Problem
ICD (International Classification of Diseases) coding is the process of translating clinical narratives into standardised diagnosis codes. Every hospital encounter, every radiology report, every discharge summary must be coded before a claim can be filed. This is expensive, slow, and error-prone — trained medical coders work manually, and miscoding directly costs hospitals money and distorts health statistics.
The task is hard for automation because: clinical text is noisy and abbreviated, a single report can trigger multiple codes simultaneously (multi-label), and the ICD taxonomy has thousands of fine-grained codes with subtle distinctions.
Dataset
I used MIMIC-CXR, a large publicly available dataset of de-identified chest X-ray radiology reports from Beth Israel Deaconess Medical Center. Each report is paired with one or more ICD codes describing the findings.
The dataset pipeline expands multi-label rows into anchor-positive pairs: the clinical text query is matched against ICD semantic descriptions, setting up a contrastive bi-encoder training objective.
Approach
The core architecture is a contrastive bi-encoder:
- Query encoder: encodes the clinical report
- Key encoder: encodes the ICD code’s semantic description
- At inference, retrieval is pure dot product similarity over precomputed key embeddings — fast and scalable
This separates encoding from retrieval cleanly. The model doesn’t need to see all codes at training time — it learns a shared embedding space where clinical text and code descriptions are geometrically close when semantically related.
Key decisions
Why BioClinical-ModernBERT?
Standard BERT was trained on Wikipedia and BookCorpus — no clinical language. BioClinicalBERT improved this with MIMIC-III pretraining, but its 512-token limit is a hard constraint for longer reports.
ModernBERT is a 2024 re-architecture of BERT with Flash Attention 2, a much longer context window (8192 tokens), and significantly better benchmark performance. BioClinical-ModernBERT brings that architecture to the clinical domain. Longer reports no longer need to be truncated, and attention is computed more efficiently.
Why Matryoshka Representation Learning?
Standard embeddings have a fixed dimension. If you train a 768d model, you’re stuck using 768d at inference. Matryoshka Representation Learning (MRL) trains a single model to produce embeddings that are simultaneously meaningful at multiple nested dimensions — [64, 128, 256, 768] in this project.
The key insight: the first 64 dimensions encode a coarse representation; the first 128 encode a finer one; and so on. You can truncate to any prefix and still get a usable embedding.
For ICD coding this matters because:
- Fast first-pass retrieval can use 64d to filter candidates
- Re-ranking uses the full 768d for precision
- No retraining needed when switching dimension — one model, multiple operating points
The MRL loss is a weighted sum of contrastive losses at each nesting dimension, computed simultaneously during a single forward pass.

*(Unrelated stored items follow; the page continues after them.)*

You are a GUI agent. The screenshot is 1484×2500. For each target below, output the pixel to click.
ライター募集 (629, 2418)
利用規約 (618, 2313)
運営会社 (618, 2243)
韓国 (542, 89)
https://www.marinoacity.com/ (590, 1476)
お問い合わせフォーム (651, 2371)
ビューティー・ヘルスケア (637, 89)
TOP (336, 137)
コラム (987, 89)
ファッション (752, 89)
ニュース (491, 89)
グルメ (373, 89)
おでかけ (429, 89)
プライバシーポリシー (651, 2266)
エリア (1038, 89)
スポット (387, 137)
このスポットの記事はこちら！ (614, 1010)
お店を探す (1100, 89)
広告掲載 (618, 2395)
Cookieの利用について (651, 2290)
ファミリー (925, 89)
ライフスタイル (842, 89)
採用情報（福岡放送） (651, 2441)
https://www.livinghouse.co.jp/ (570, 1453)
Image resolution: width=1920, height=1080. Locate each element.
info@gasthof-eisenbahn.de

Label-Aware Attention (LAA)
Standard mean-pooling aggregates the full sequence into one vector. For multi-label coding, different parts of the report are evidence for different codes. LAA adds a per-label attention mechanism that learns to focus on the clinical tokens most relevant to each candidate code — extracting targeted evidence rather than blending everything.
Ablation study
Three variants were evaluated to isolate the contribution of each component:
| Variant | Description |
|---|---|
| LAA | Full model with Label-Aware Attention |
| Standard Attention | Same architecture, mean-pool instead of LAA |
| Retrieval Bi-Encoder | No LAA, standard contrastive training |
Evaluation metrics: Micro-F1, ROC-AUC, Precision@5. Experiment tracking via Weights & Biases.
Reflection
The most interesting tension in this project was between retrieval efficiency and clinical precision. MRL resolves it elegantly — you don’t have to choose a fixed operating point at training time, you choose it at inference. That’s a genuine engineering win for production medical systems where latency and accuracy requirements shift by deployment context.
LAA adds complexity but addresses a real structural property of clinical text: a chest X-ray report’s finding about atelectasis is localised to a specific sentence, not spread across the whole document. Making the model aware of that locality is the right inductive bias.